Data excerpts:
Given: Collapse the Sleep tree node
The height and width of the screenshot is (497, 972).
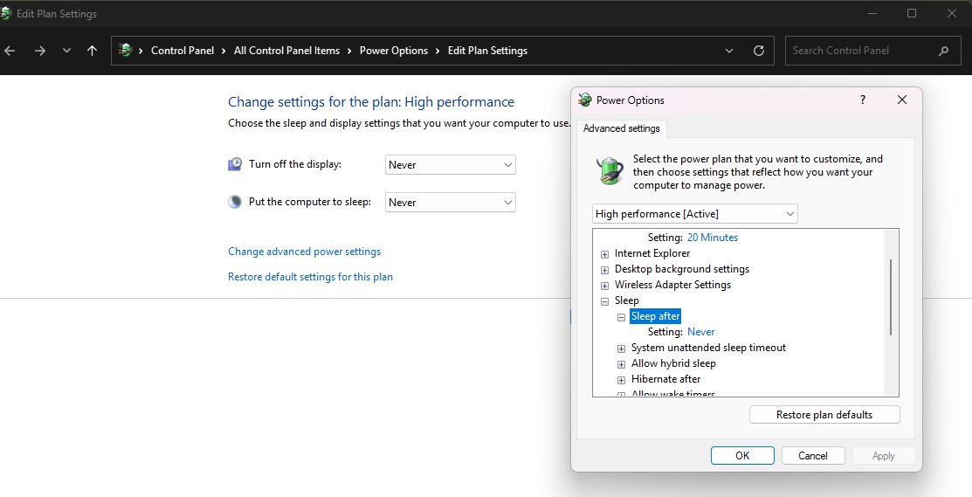Looking at the screenshot, I should (x=604, y=301).
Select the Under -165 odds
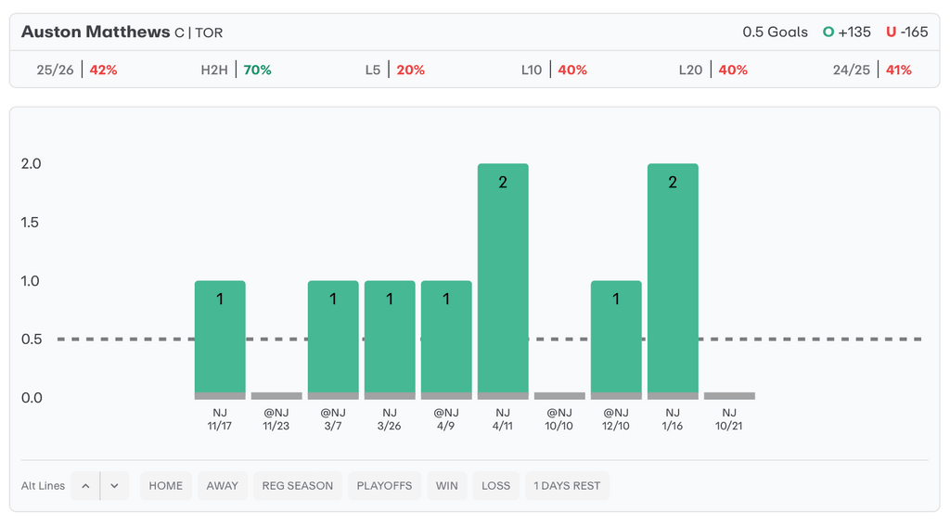 906,32
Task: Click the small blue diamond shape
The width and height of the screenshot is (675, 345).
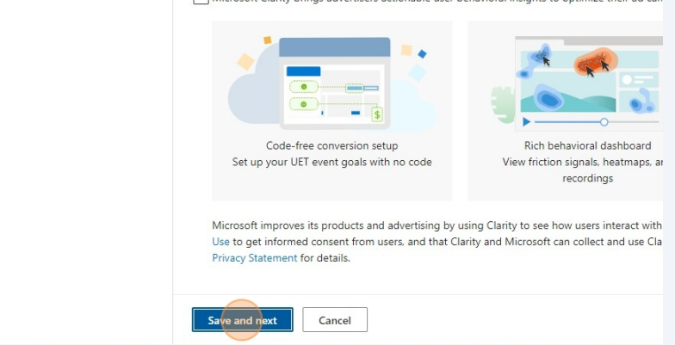Action: (x=422, y=54)
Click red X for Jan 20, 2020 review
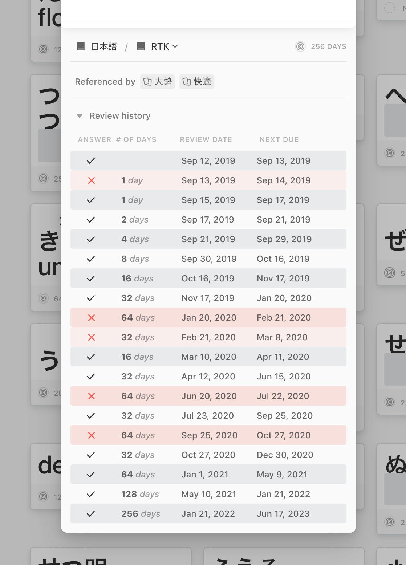 pos(92,318)
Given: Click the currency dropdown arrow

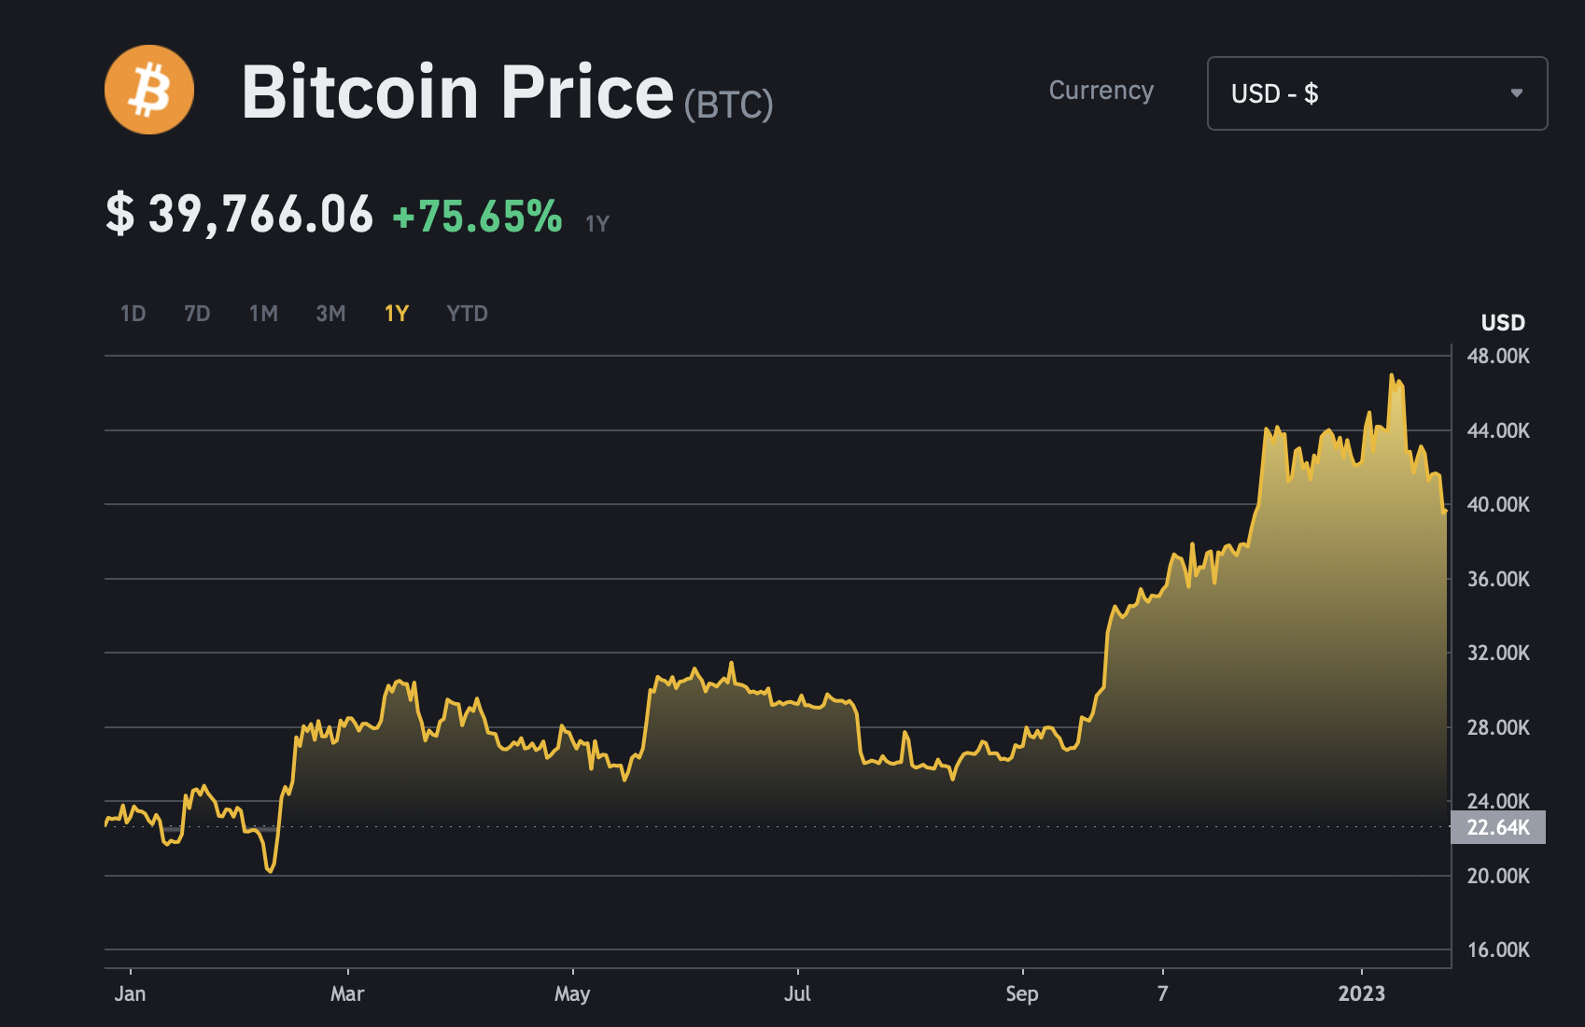Looking at the screenshot, I should [x=1516, y=93].
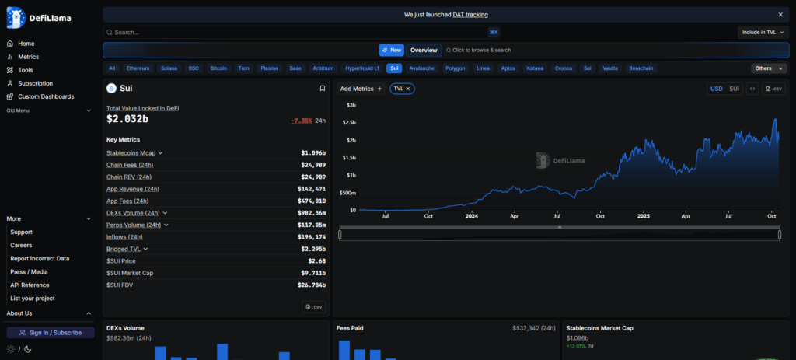The image size is (796, 360).
Task: Open the Include in TVL dropdown
Action: pos(763,32)
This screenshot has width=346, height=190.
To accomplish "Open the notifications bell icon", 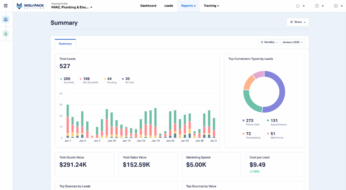I will [x=298, y=6].
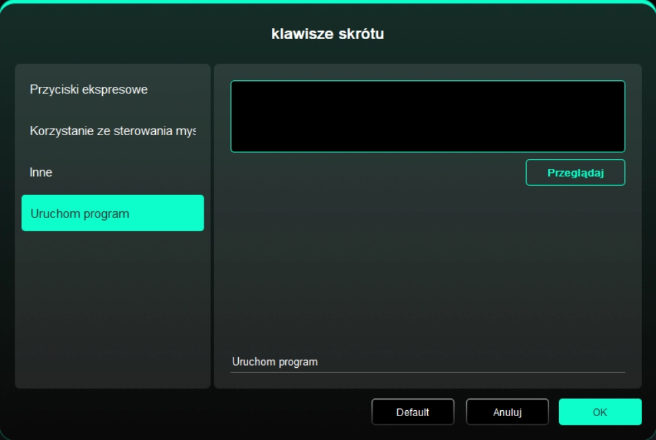The height and width of the screenshot is (440, 656).
Task: Select the Inne category
Action: coord(41,172)
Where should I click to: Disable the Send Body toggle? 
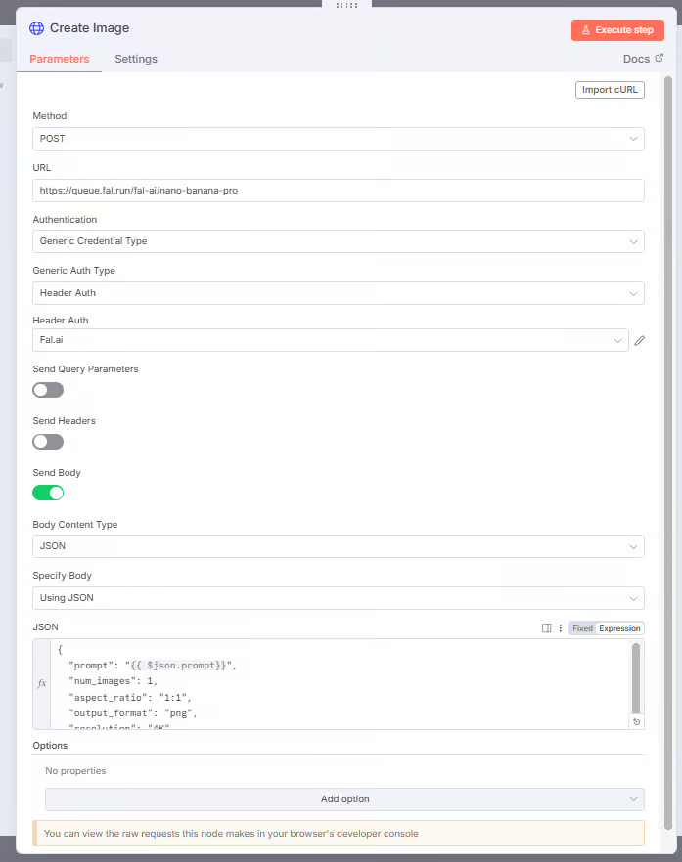(x=48, y=493)
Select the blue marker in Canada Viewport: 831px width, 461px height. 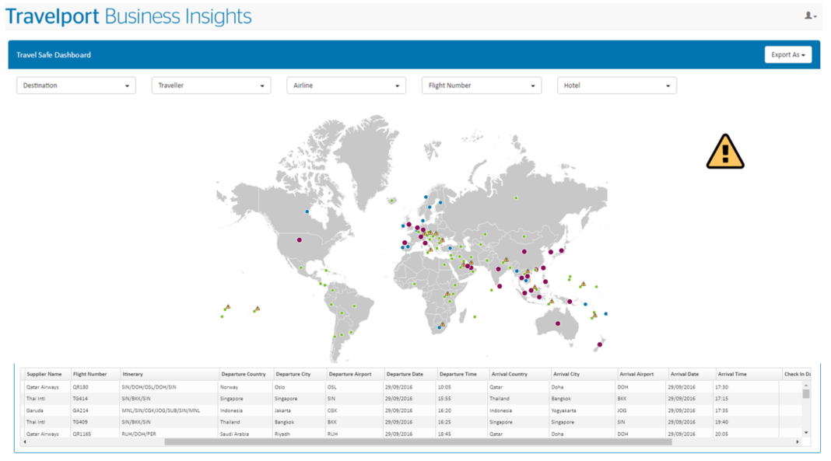(x=307, y=211)
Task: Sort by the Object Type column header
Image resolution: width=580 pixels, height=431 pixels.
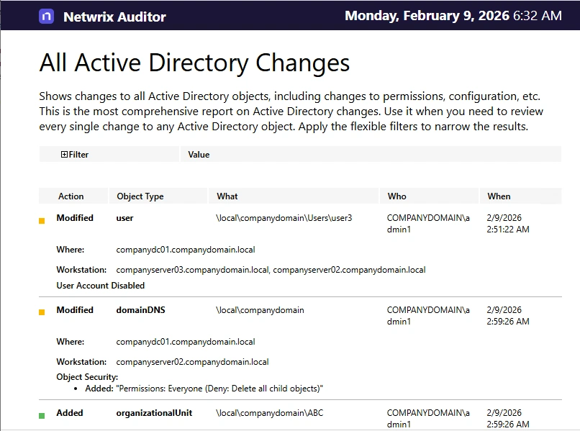Action: [x=140, y=196]
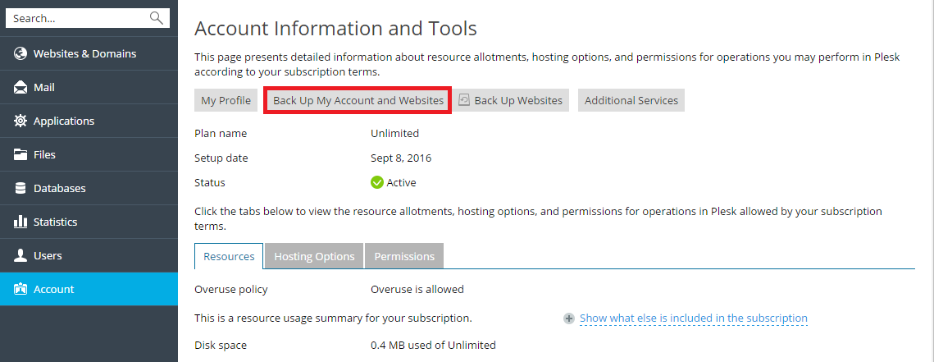The width and height of the screenshot is (934, 362).
Task: Click Back Up My Account and Websites
Action: [358, 100]
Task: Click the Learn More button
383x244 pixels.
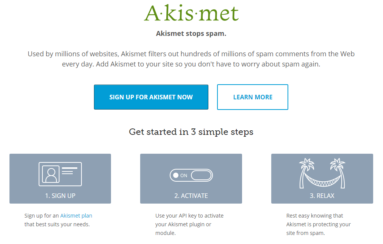Action: [x=253, y=97]
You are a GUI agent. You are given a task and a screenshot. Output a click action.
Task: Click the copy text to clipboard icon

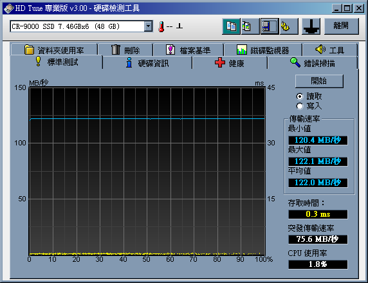pos(231,26)
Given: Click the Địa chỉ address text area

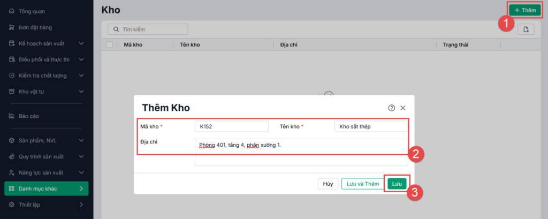Looking at the screenshot, I should pos(301,153).
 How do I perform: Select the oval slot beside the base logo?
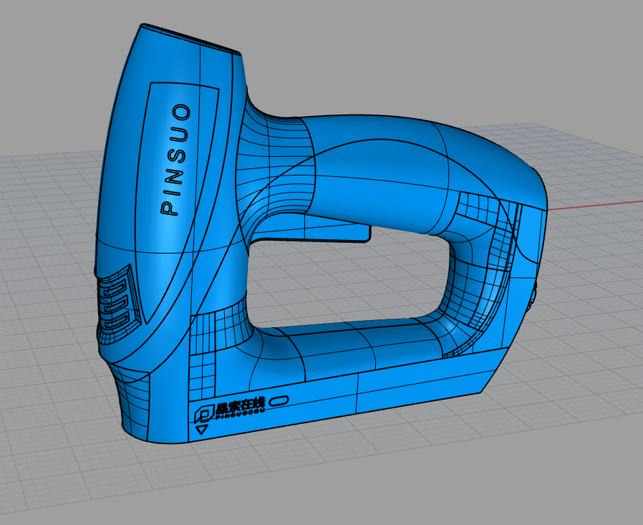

▶ _Directions for this task_:
Drop the pictures, then transcribe the lines from the one containing "Task: Sort by the Object Type column header" to the end of the data above, exactly and nothing more.

▶ _Output of the task_:
Task: Sort by the Object Type column header
Image resolution: width=580 pixels, height=431 pixels.
Action: [x=140, y=196]
The width and height of the screenshot is (934, 362).
Task: Click Back Up My Account and Websites
Action: [358, 100]
Task: Click the Learn More button
383x244 pixels.
Action: [x=253, y=97]
You are a GUI agent. You are given a task and a screenshot. Output a click action.
Task: Click the copy text to clipboard icon

pos(231,26)
Given: Click the Địa chỉ address text area

Looking at the screenshot, I should pos(301,153).
 How do I perform: Select the oval slot beside the base logo?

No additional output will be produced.